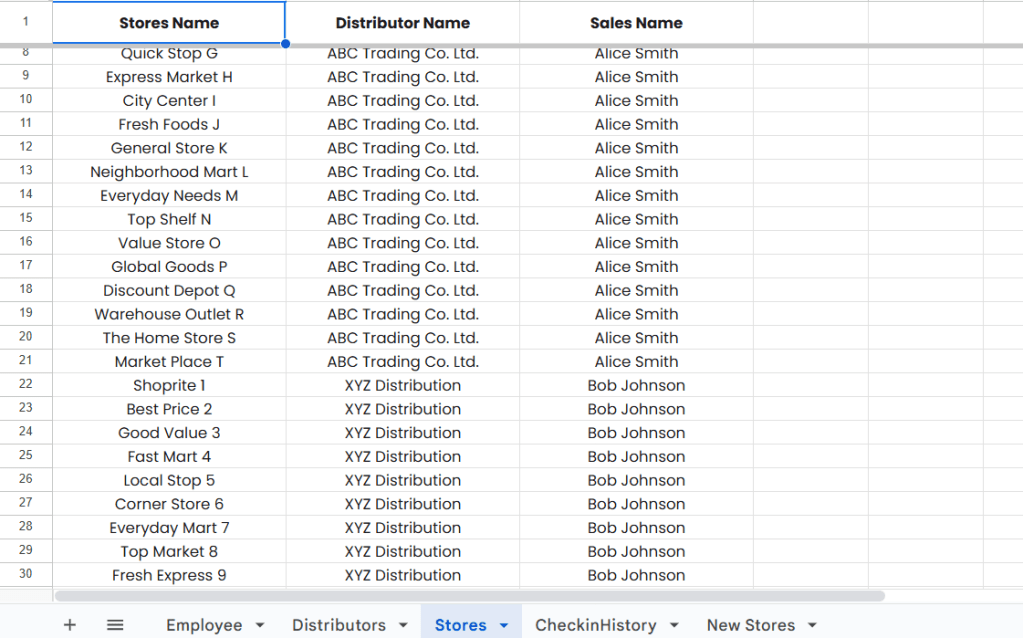
Task: Click the horizontal scrollbar at the bottom
Action: (x=470, y=596)
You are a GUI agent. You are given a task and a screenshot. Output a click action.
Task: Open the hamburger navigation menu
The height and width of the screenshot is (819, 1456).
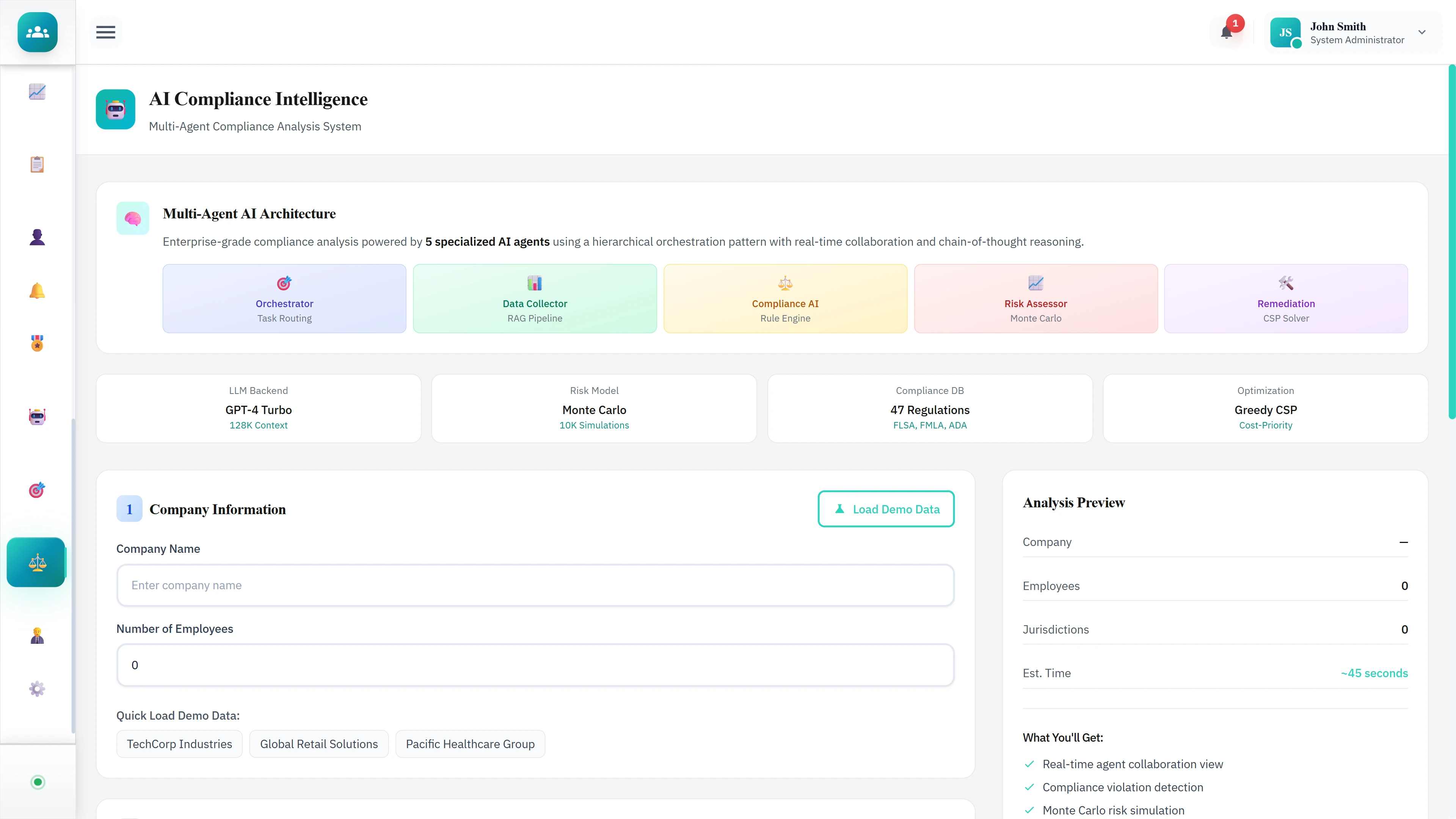click(x=106, y=32)
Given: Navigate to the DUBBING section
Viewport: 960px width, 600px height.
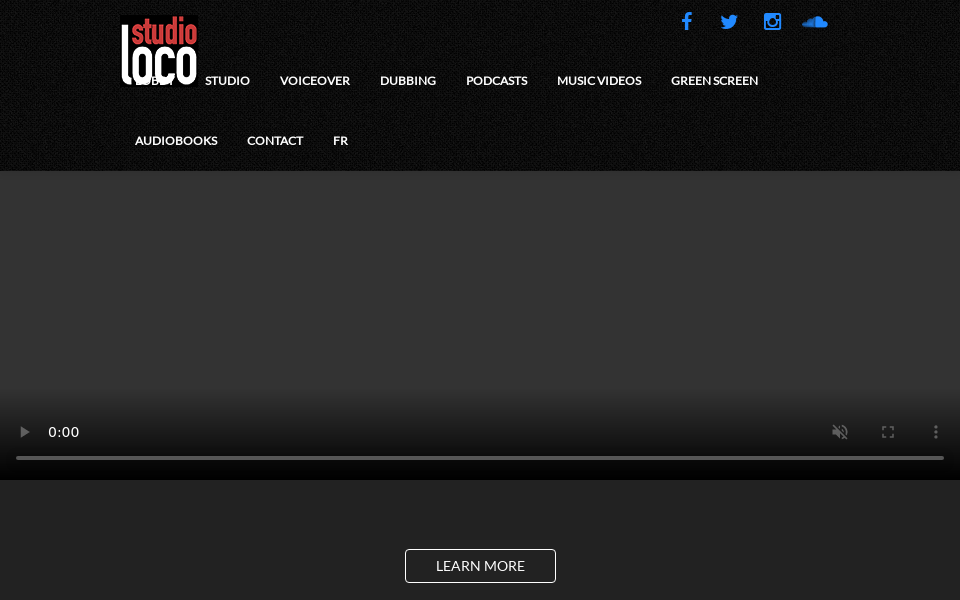Looking at the screenshot, I should (408, 80).
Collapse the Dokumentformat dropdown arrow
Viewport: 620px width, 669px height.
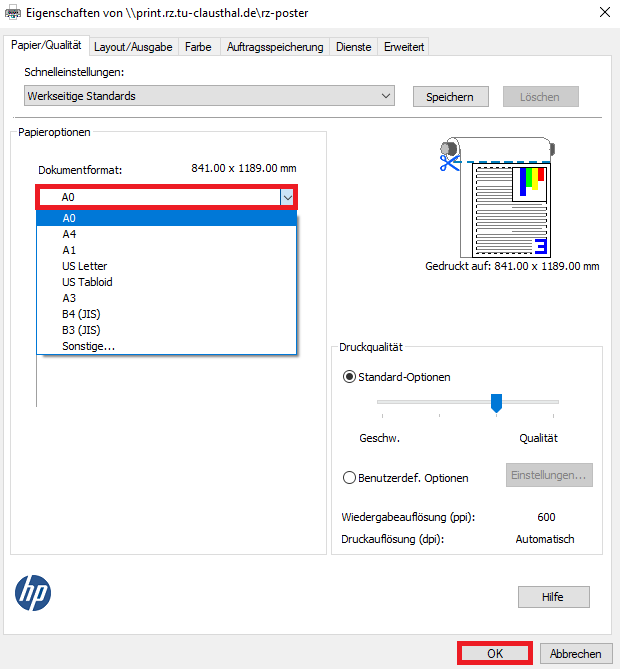287,198
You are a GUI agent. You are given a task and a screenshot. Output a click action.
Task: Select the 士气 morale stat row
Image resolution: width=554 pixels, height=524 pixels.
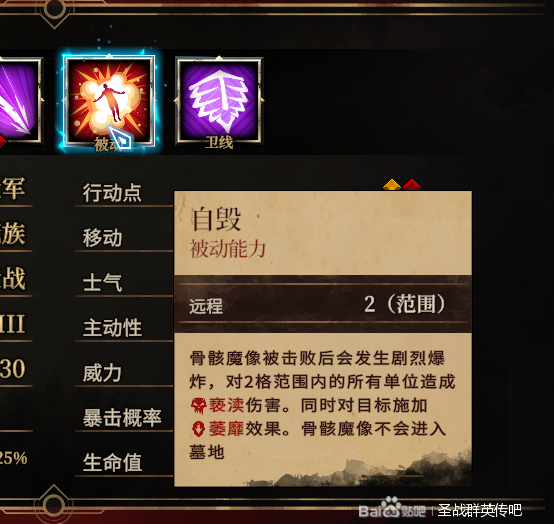124,283
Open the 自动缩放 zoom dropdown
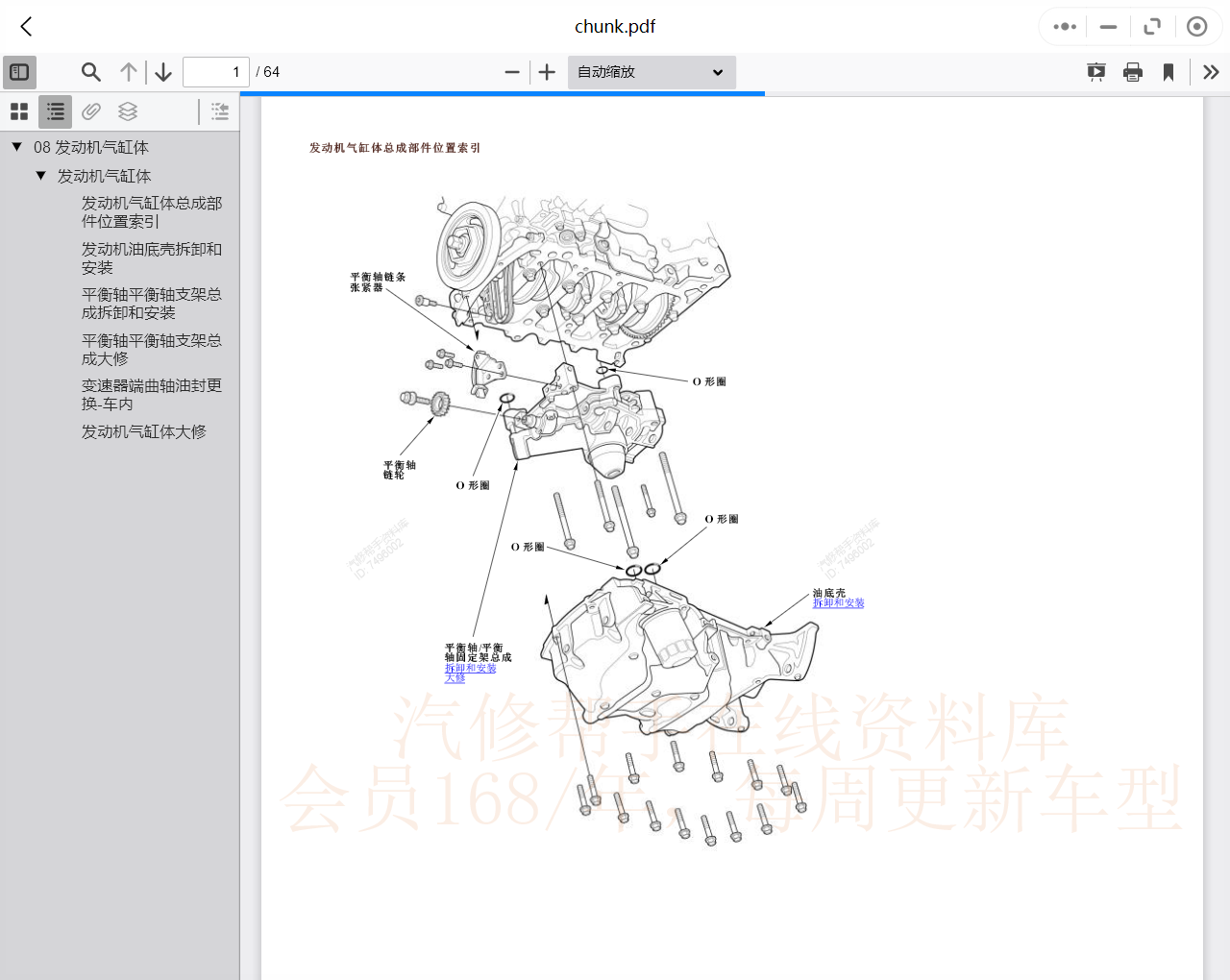Image resolution: width=1230 pixels, height=980 pixels. pos(651,72)
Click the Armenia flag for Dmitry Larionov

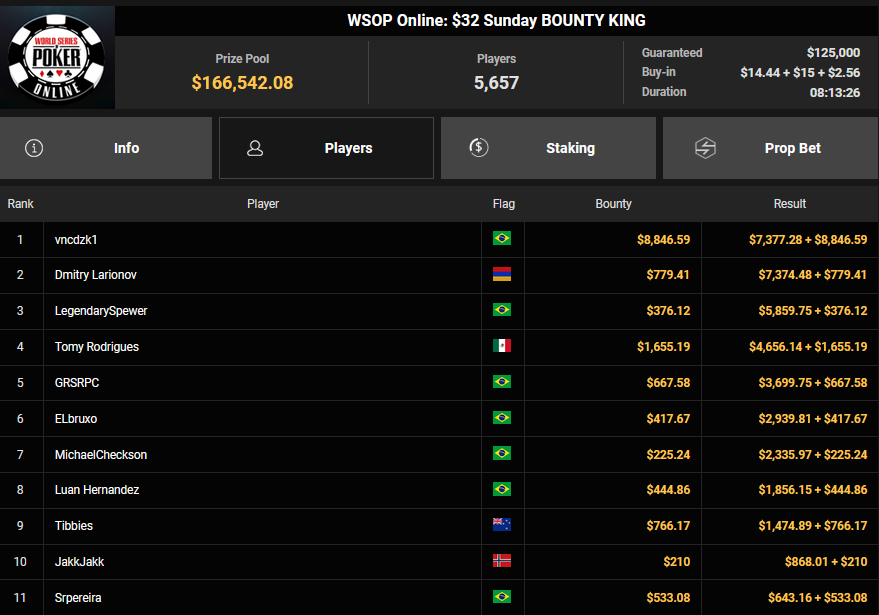coord(502,275)
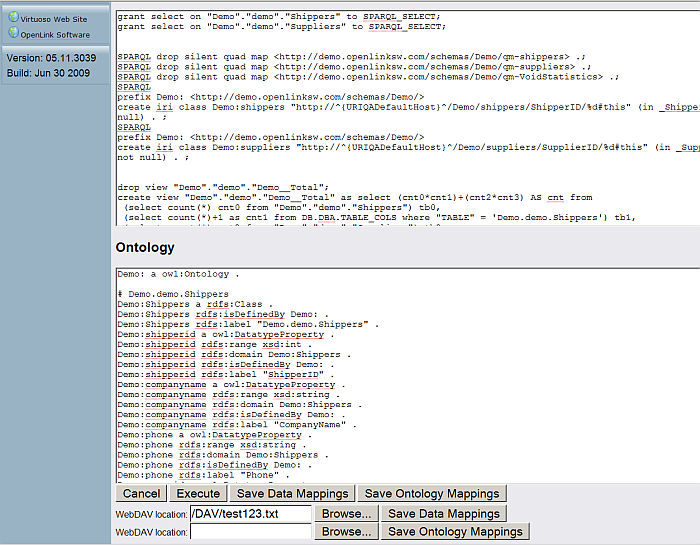Image resolution: width=700 pixels, height=545 pixels.
Task: Click the Virtuoso Web Site globe icon
Action: (13, 17)
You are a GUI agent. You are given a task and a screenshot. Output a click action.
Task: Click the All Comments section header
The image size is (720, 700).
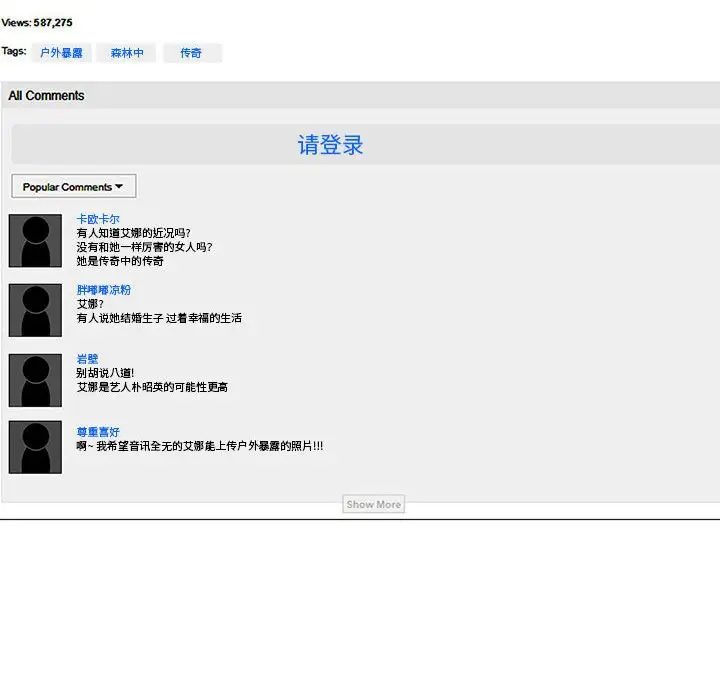[x=46, y=96]
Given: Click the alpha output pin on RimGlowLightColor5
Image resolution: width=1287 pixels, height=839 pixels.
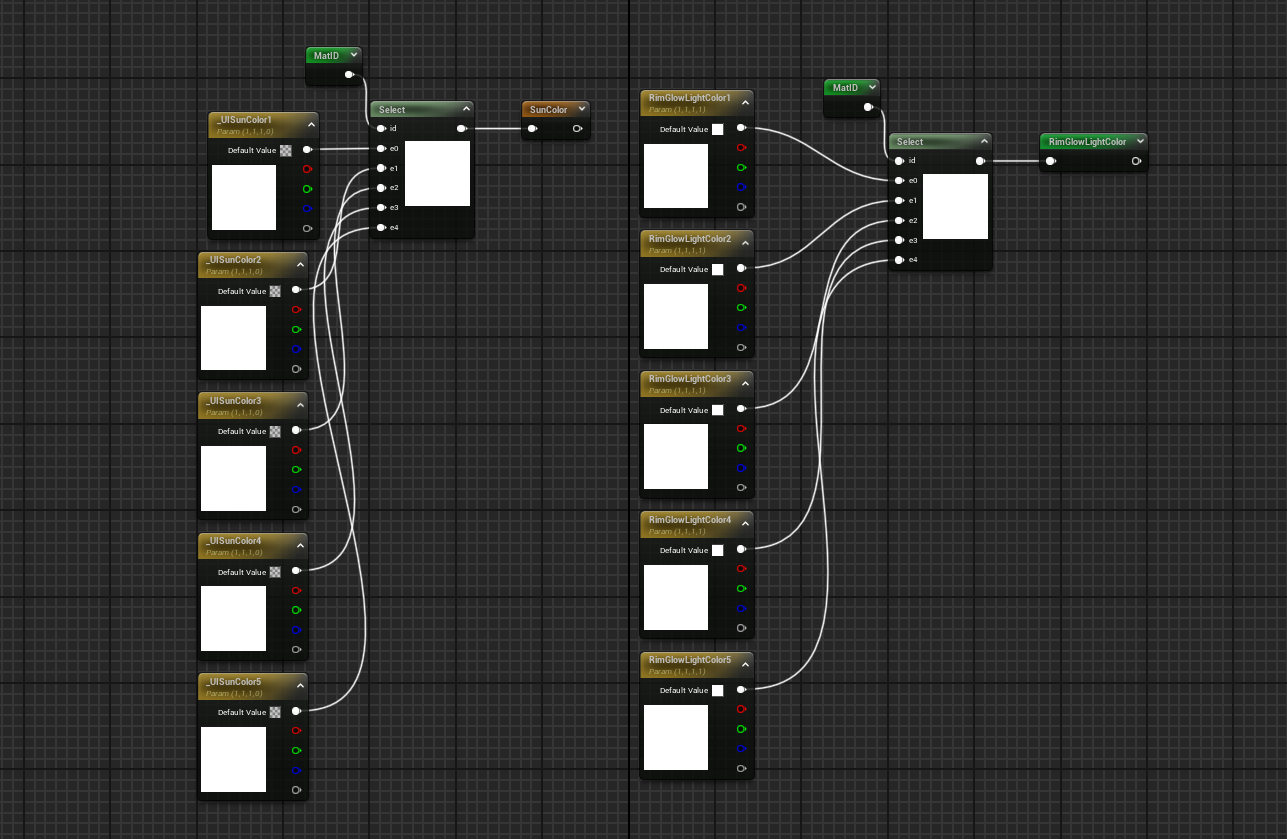Looking at the screenshot, I should [741, 768].
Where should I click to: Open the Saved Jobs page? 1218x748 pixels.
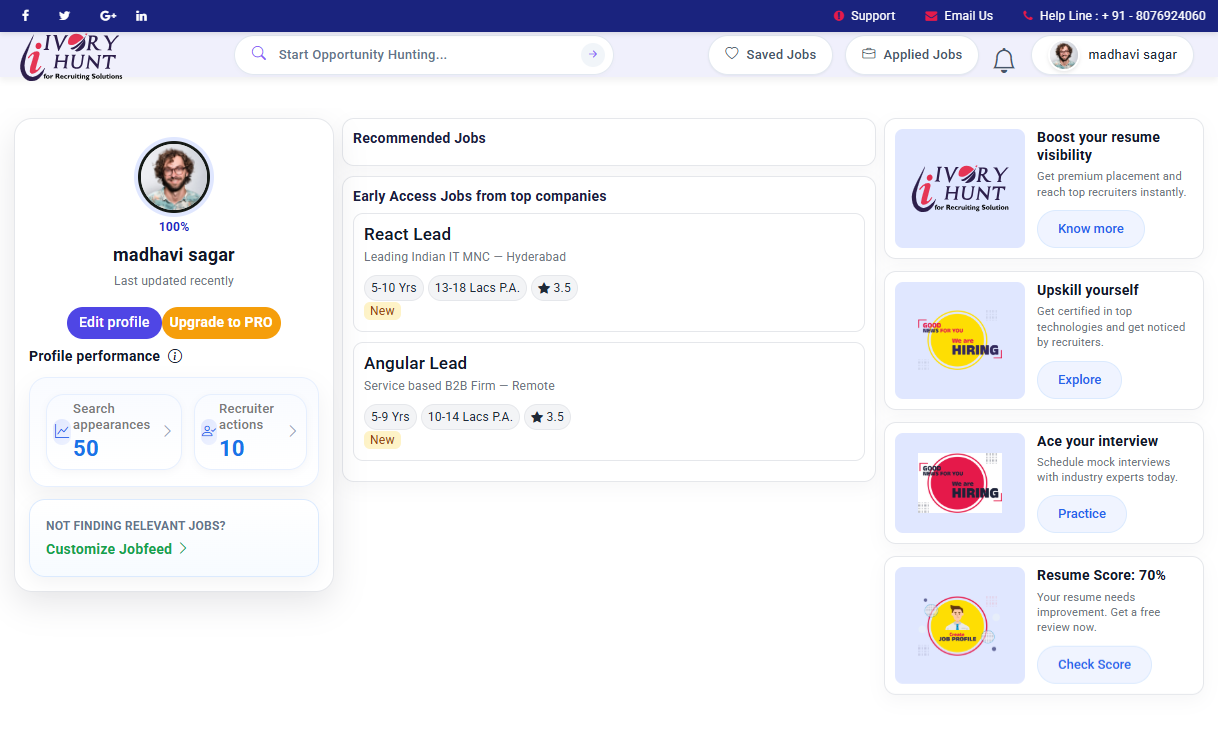pos(770,55)
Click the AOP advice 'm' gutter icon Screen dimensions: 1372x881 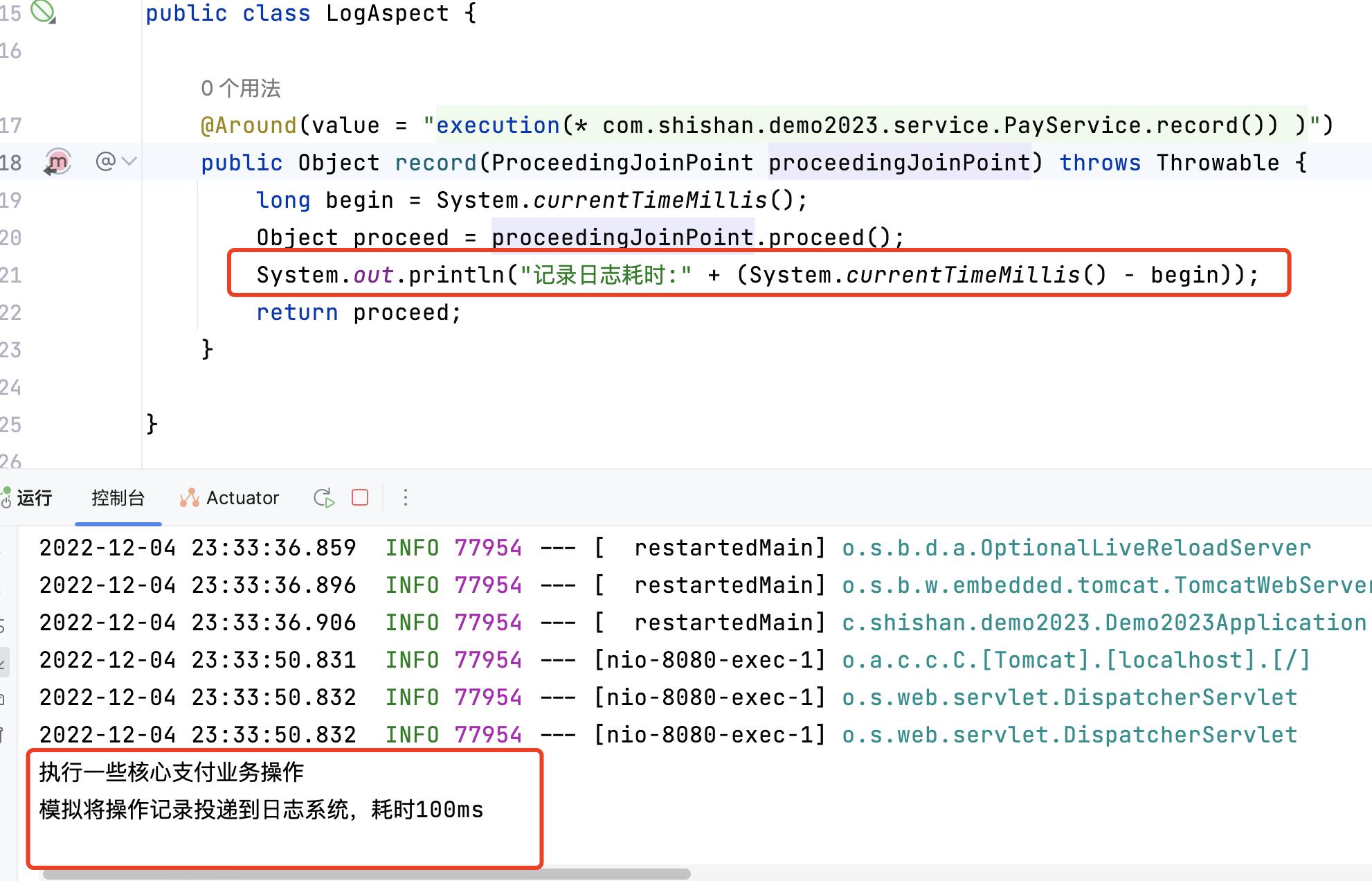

● ● ● ● ● ● ●

> [Directions]: Edit the records so that each "GUI agent" becomes "screen assistant", with everything else unchanged. Leave the pictures out of your answer.

> [Reply to the task]:
Task: Click the horizontal scrollbar at the bottom
Action: (x=470, y=596)
You are a screen assistant. You are given a task and a screenshot. Output a click action.
Task: Open the hamburger navigation menu
The height and width of the screenshot is (819, 1456).
click(x=106, y=32)
Given: Navigate to the DUBBING section
Viewport: 960px width, 600px height.
Looking at the screenshot, I should (408, 80).
Collapse the Dokumentformat dropdown arrow
Viewport: 620px width, 669px height.
287,198
You are a screen assistant. You are given a task and a screenshot. Output a click action.
Task: Select the 士气 morale stat row
Image resolution: width=554 pixels, height=524 pixels.
124,283
Open the 自动缩放 zoom dropdown
Image resolution: width=1230 pixels, height=980 pixels. pos(651,72)
Click the Armenia flag for Dmitry Larionov

coord(502,275)
Image resolution: width=700 pixels, height=545 pixels.
Task: Click the Virtuoso Web Site globe icon
Action: (13, 17)
You are a screen assistant. You are given a task and a screenshot. Output a click action.
Task: Click the All Comments section header
The image size is (720, 700).
[x=46, y=96]
Given: Click the alpha output pin on RimGlowLightColor5
Image resolution: width=1287 pixels, height=839 pixels.
Looking at the screenshot, I should [741, 768].
Where should I click to: Open the Saved Jobs page? 1218x748 pixels.
pos(770,55)
Click the AOP advice 'm' gutter icon Screen dimensions: 1372x881 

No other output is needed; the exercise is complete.